◆ TASK GOAL ◆
Find each line in the entries below that contains the string "Viewport", matching case exactly, and copy those lines.
==*==
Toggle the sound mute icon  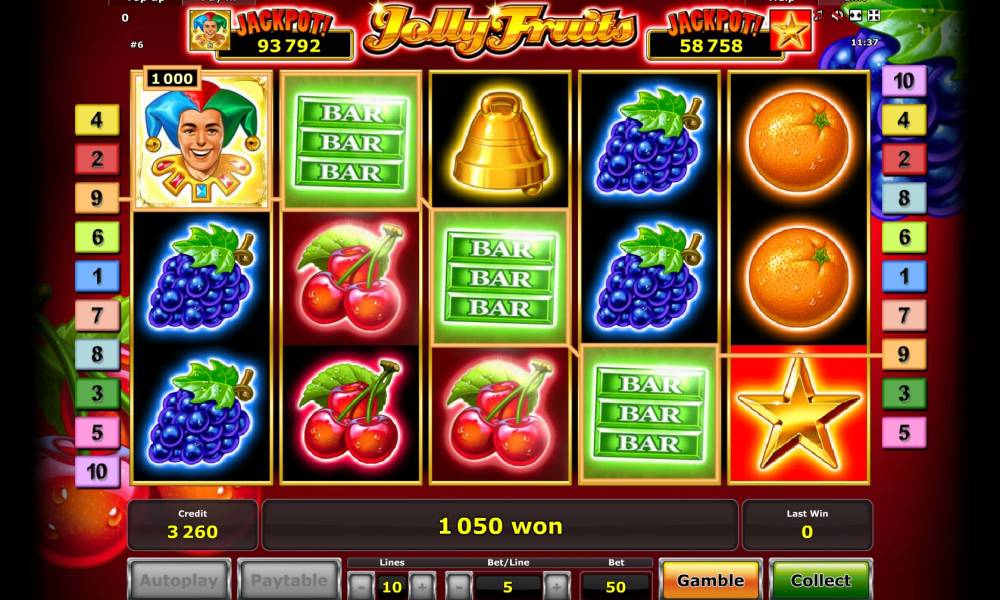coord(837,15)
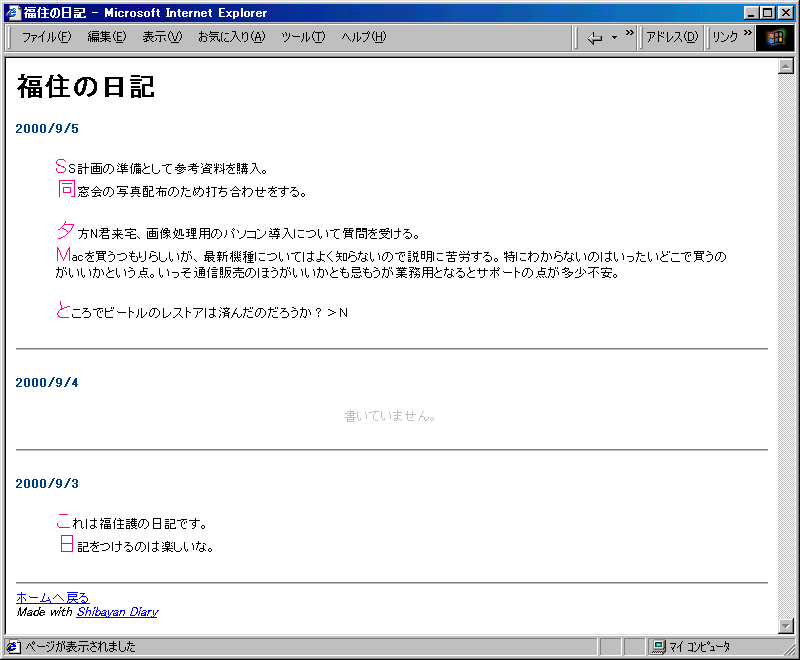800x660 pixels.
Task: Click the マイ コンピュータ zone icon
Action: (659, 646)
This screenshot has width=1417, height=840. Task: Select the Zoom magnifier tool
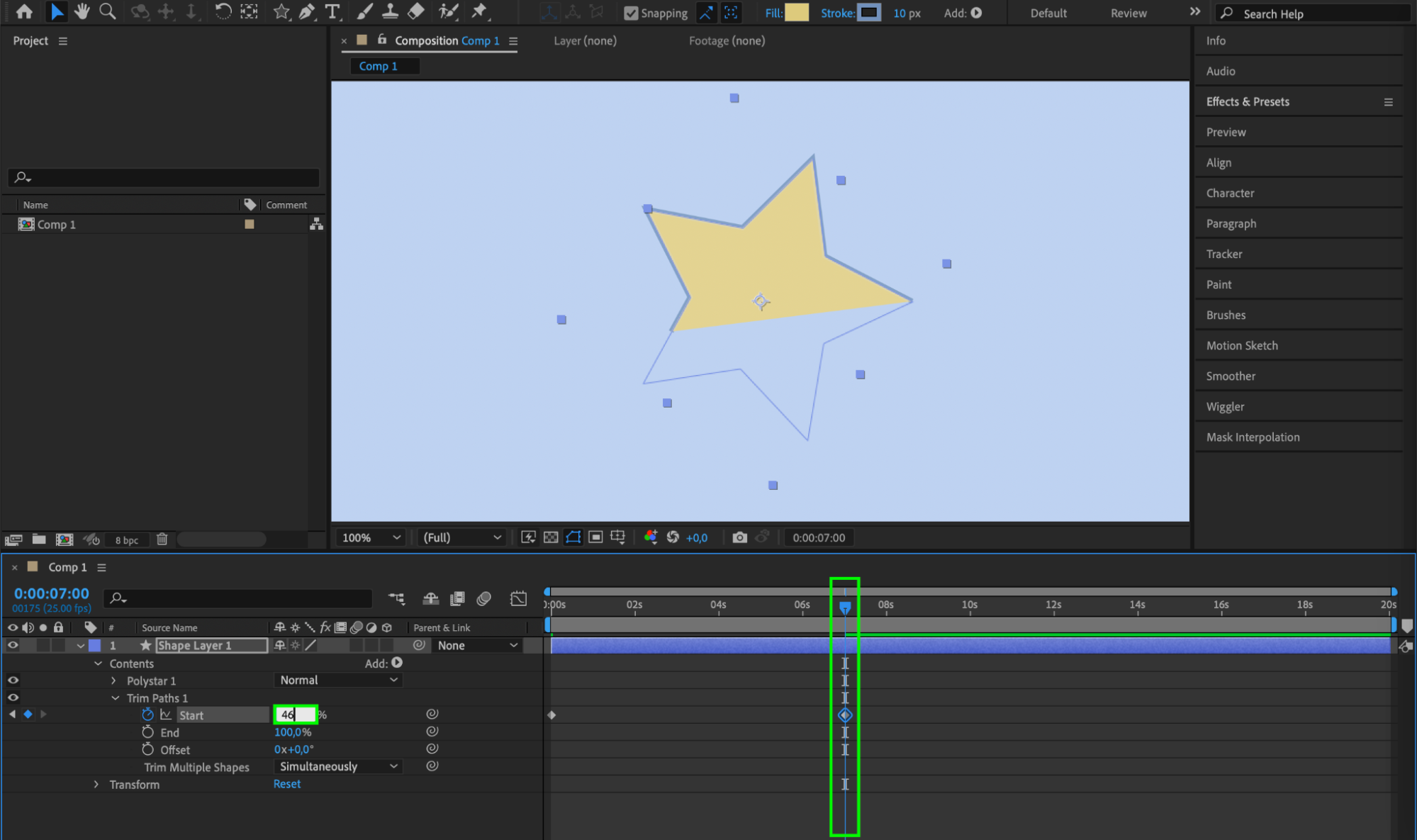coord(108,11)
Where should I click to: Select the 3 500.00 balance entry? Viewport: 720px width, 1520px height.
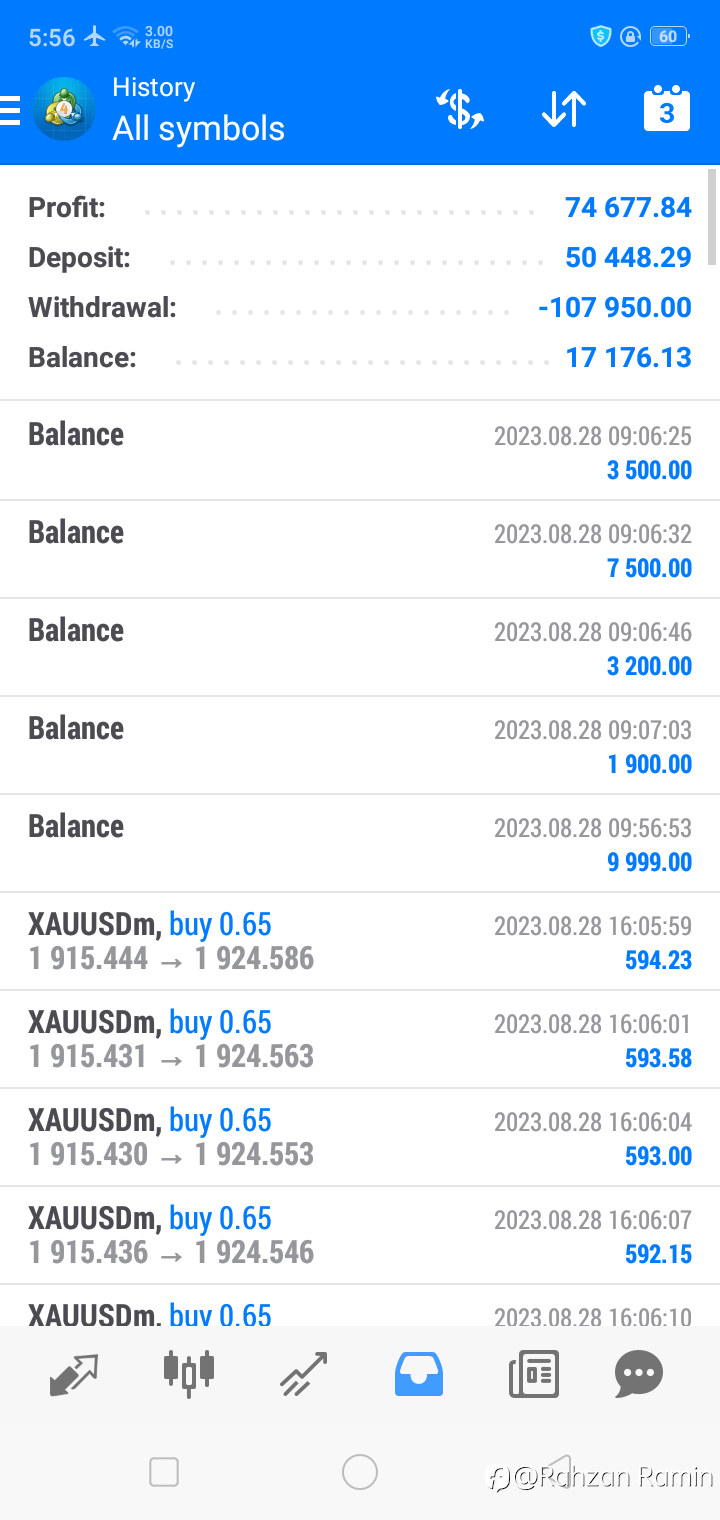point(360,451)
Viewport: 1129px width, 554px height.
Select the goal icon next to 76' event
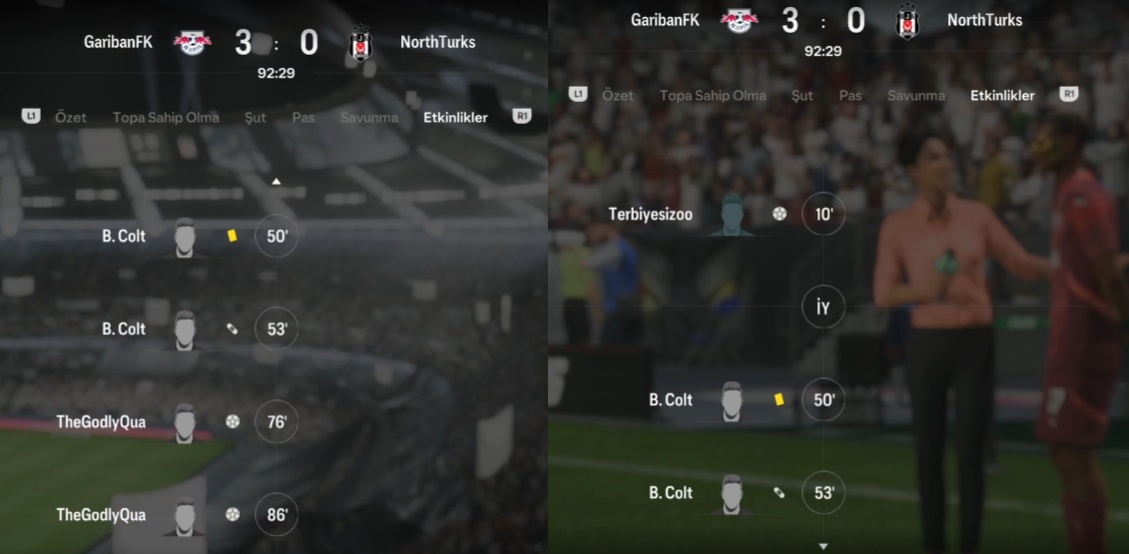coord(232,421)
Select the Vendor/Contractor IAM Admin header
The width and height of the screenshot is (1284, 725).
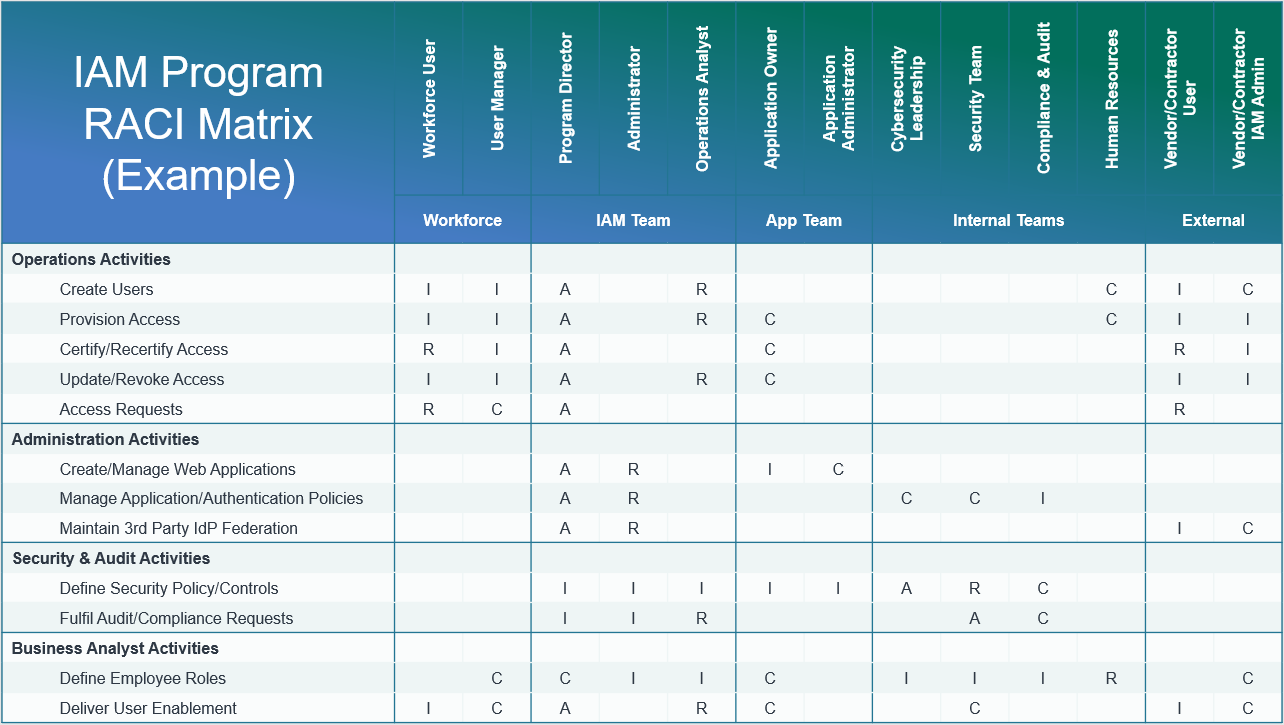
==*==
◆ CORRECT ANSWER ◆
Where should I click to: Select the 3 500.00 balance entry? Viewport: 720px width, 1520px height.
Viewport: 1129px width, 554px height.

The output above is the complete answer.